MagicaCloth has an initial frequency of 90.
In other words, the simulation updates 90 times per second.

Also, the maximum number of simulations that can be executed in one frame is set.
This is a safety feature to prevent infinite repetitions of the simulation under excessive load.
MagicaCloth is set to 3 times as the initial value.
If the execution of the simulation is omitted due to the maximum number of times, the position is supplemented by the interpolation function.
This interpolation function is simple and not very accurate.
So keep in mind that artifacts may occur if the simulation is skipped.

frequency and performance

Simulation frequency is directly related to performance.
Lowering the frequency improves performance by running fewer simulations.
However, frequency has a significant impact on simulation accuracy.
Therefore, lowering the frequency also reduces the accuracy of the simulation.
Keep in mind that there is a trade-off between frequency and simulation accuracy.
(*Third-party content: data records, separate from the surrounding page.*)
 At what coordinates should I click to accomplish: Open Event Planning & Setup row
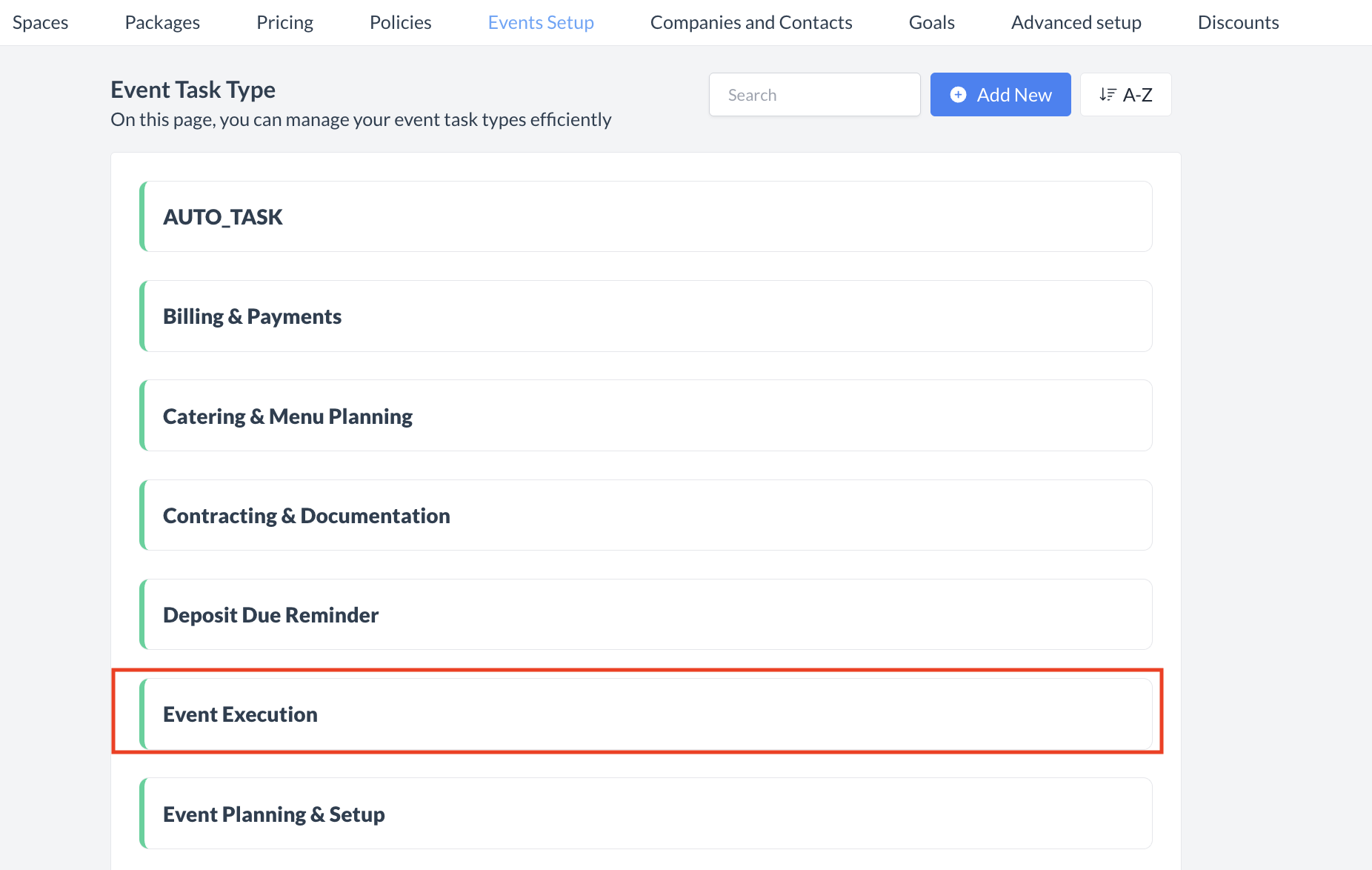pos(646,814)
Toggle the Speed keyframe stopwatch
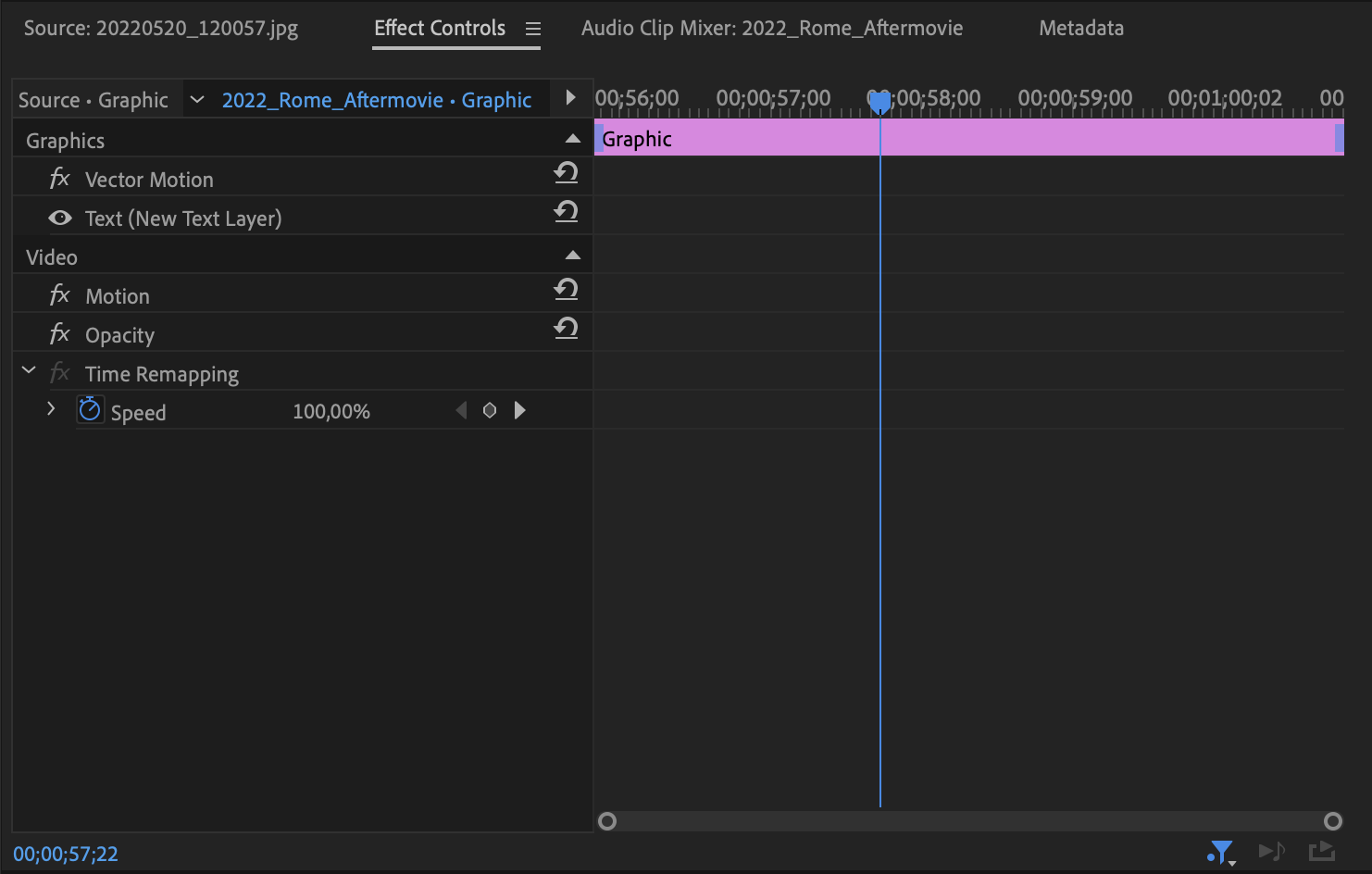The height and width of the screenshot is (874, 1372). (x=90, y=408)
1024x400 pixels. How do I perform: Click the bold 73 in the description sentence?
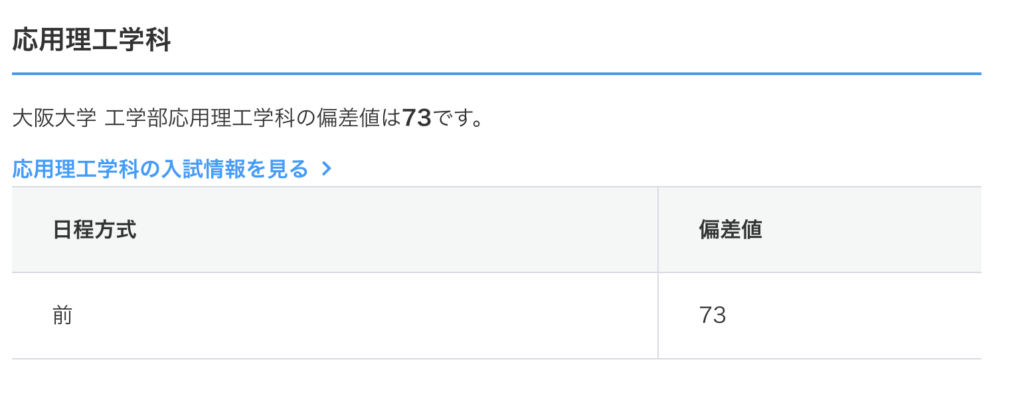[416, 118]
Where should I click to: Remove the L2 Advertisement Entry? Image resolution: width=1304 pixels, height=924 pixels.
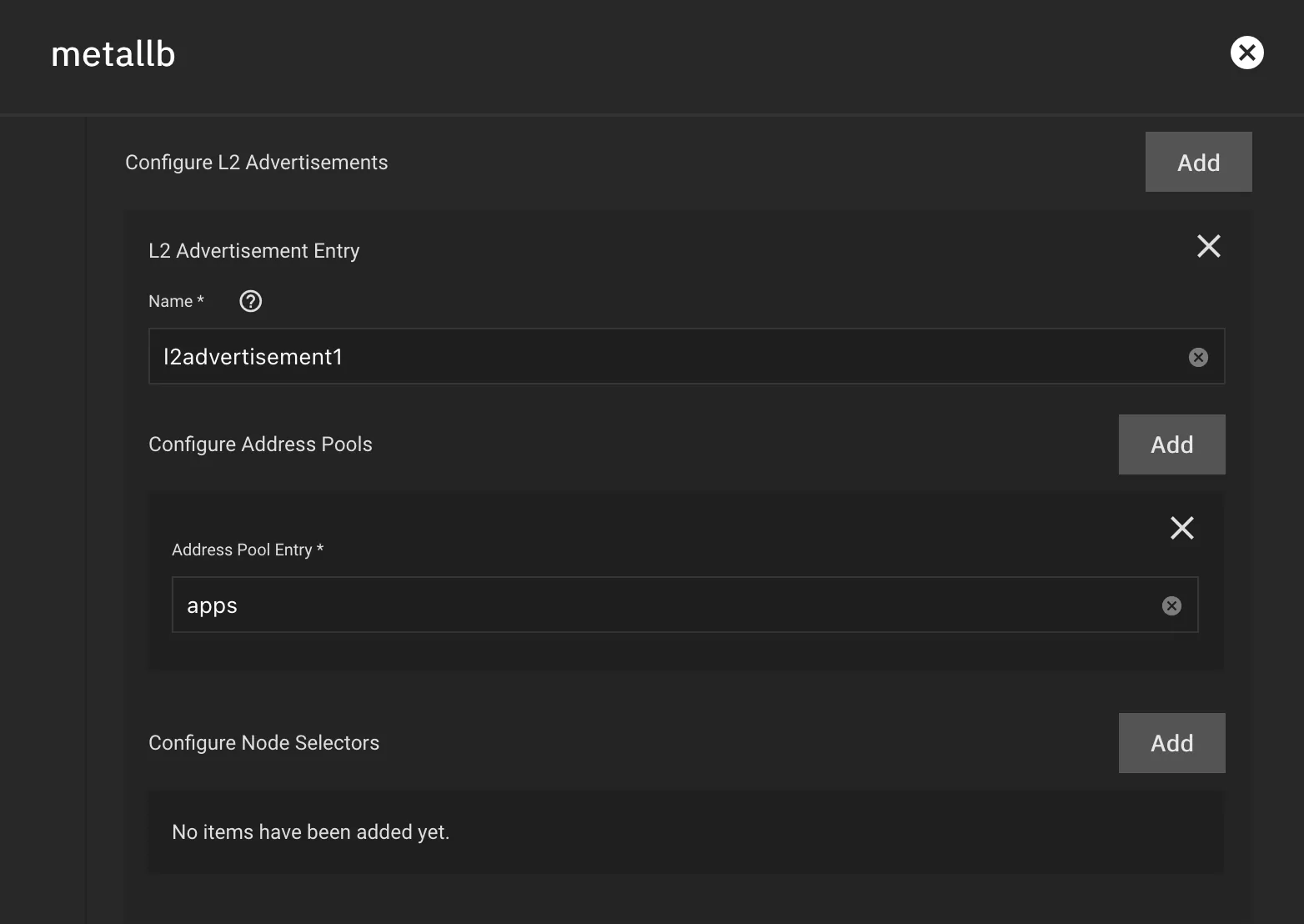[x=1208, y=246]
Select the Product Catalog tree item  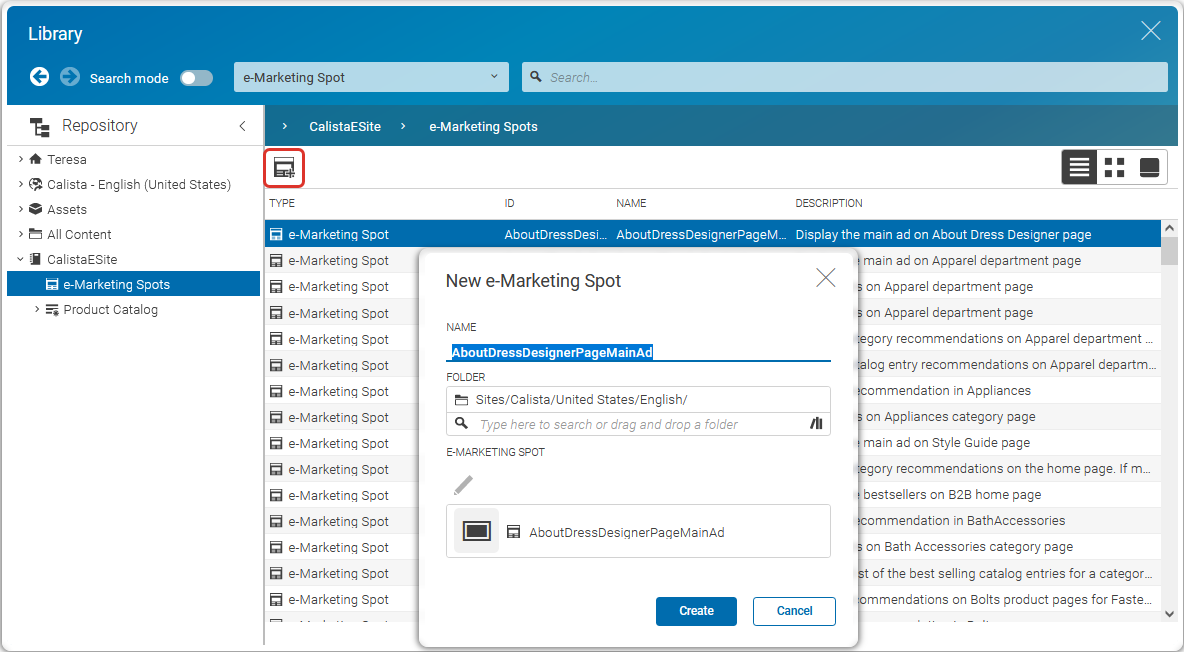point(109,309)
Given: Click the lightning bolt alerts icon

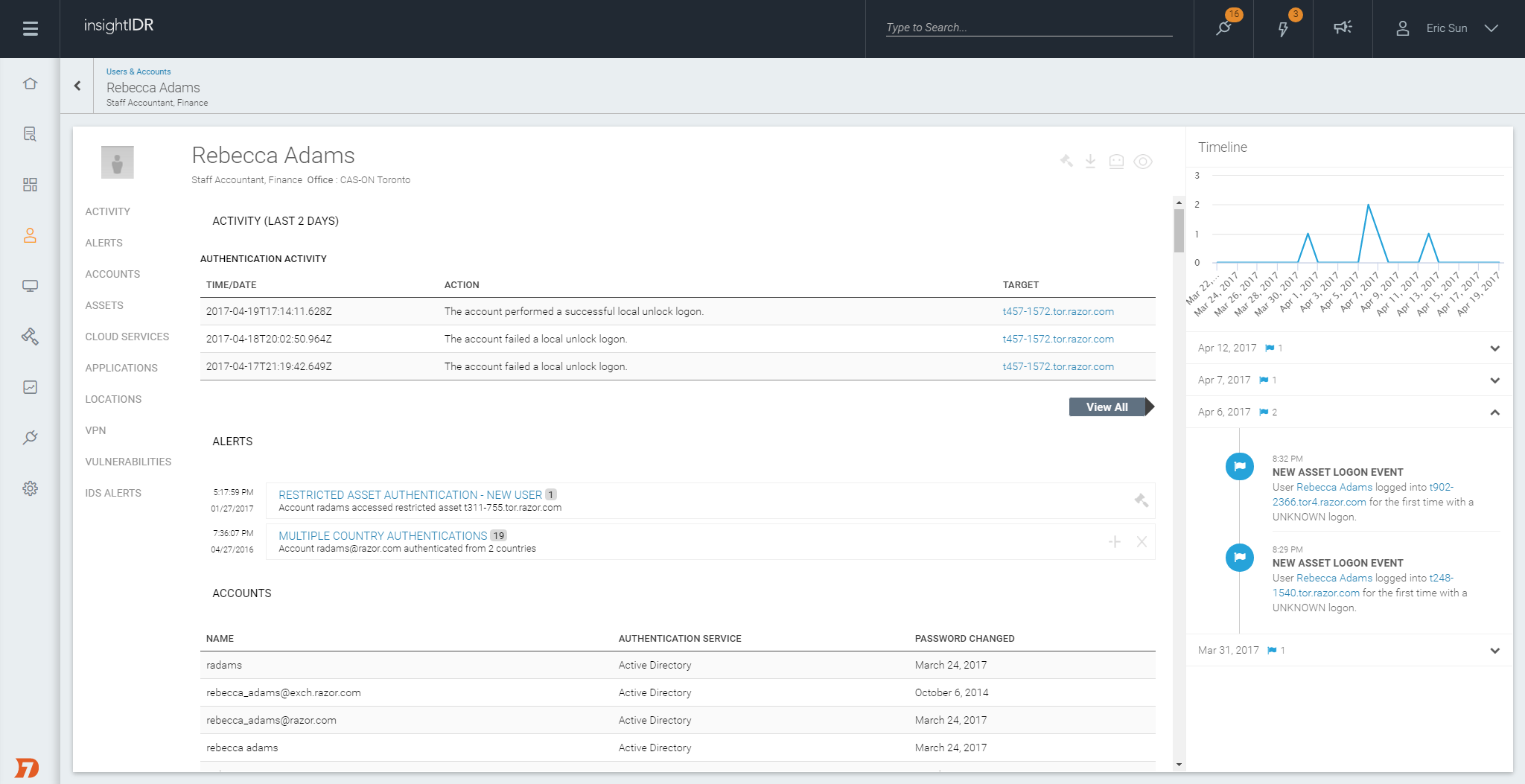Looking at the screenshot, I should click(x=1283, y=28).
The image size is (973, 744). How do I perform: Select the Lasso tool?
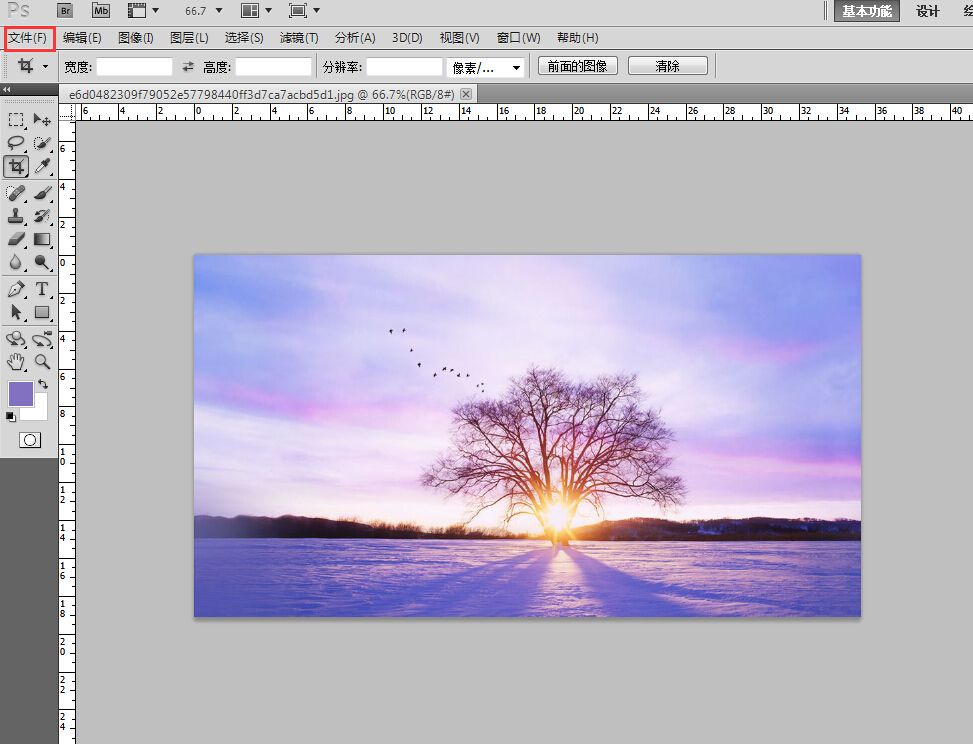click(x=17, y=143)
Change frequency and maximum number of updates

The frequency and maximum number of updates can be changed in two ways.
Changes are possible at any time.

API
It can be changed from script by API.

MagicaSettings
A dedicated component called MagicaSettings is provided to change the state of the system.
By using this component, you can change the frequency and maximum number of updates without coding.
Please refer to the MagicaSettings document for the setting method.

Operating effect of frequency

Changing the frequency slightly changes the simulation behavior.
For example, even if you adjust the movement at frequency 90, if you set the frequency to 30 or 150, the movement will change and it will not be completely the same.
This is because changing the frequency causes a slight difference in the effect of the parameter.
Therefore, a change in frequency may require readjustment of parameters.

Setting Example

Here are some configuration examples.

PRIORITIZE PERFORMANCE

If performance is important try setting the frequency to 60 and max updates to 2.
Slightly less accurate but better performance.

FIXED FRAME RATE

If the game runs at a fixed frame rate such as 60fps, setting the frequency accordingly is also effective.
For example, set the frequency to 60, which is the same as fps, and limit the maximum number of updates to 1.
This stabilizes the load of one frame.

Also, if your game runs at 30fps, a frequency of 60 and a max update count of 2 will also help.
As a result, the simulation is updated twice in one frame, and the accuracy of frequency 60 can be secured even at 30fps.

PERFORMANCE FIRST

If performance is your top priority, try setting the frequency to 30 and the maximum number of updates to 1.
This allows for maximum performance.
However, be very careful that the precision is considerably reduced.
This setting favors performance over artifacts.

Culling System

Culling is a function that improves performance by stopping the simulation of characters that are not drawn to the camera or that are more than a certain distance away from the camera.

This feature greatly improves performance in first-person FPS and VR.
Culling consists of two features: camera culling and distance culling.

Please refer to the culling system documentation for details.

Character placement

DOTS also uses multithreading for reading and writing Transforms.
However, to take advantage of this benefit, you need to be careful about how you place your characters.
In DOTS, Transform processing is multithreaded for each GameObject group placed at the root of the hierarchy.

In the following example, all 10 characters are placed at the root, so the Transform process for each character will be executed in multiple threads.
This is the ideal arrangement.

However, in the following example, all characters are placed as children of the “CharacterGroup” object.
This is a very bad example and the Transform process is not multi-threaded at all.
Please note that the deterioration in performance will be particularly noticeable when there are a large number of characters.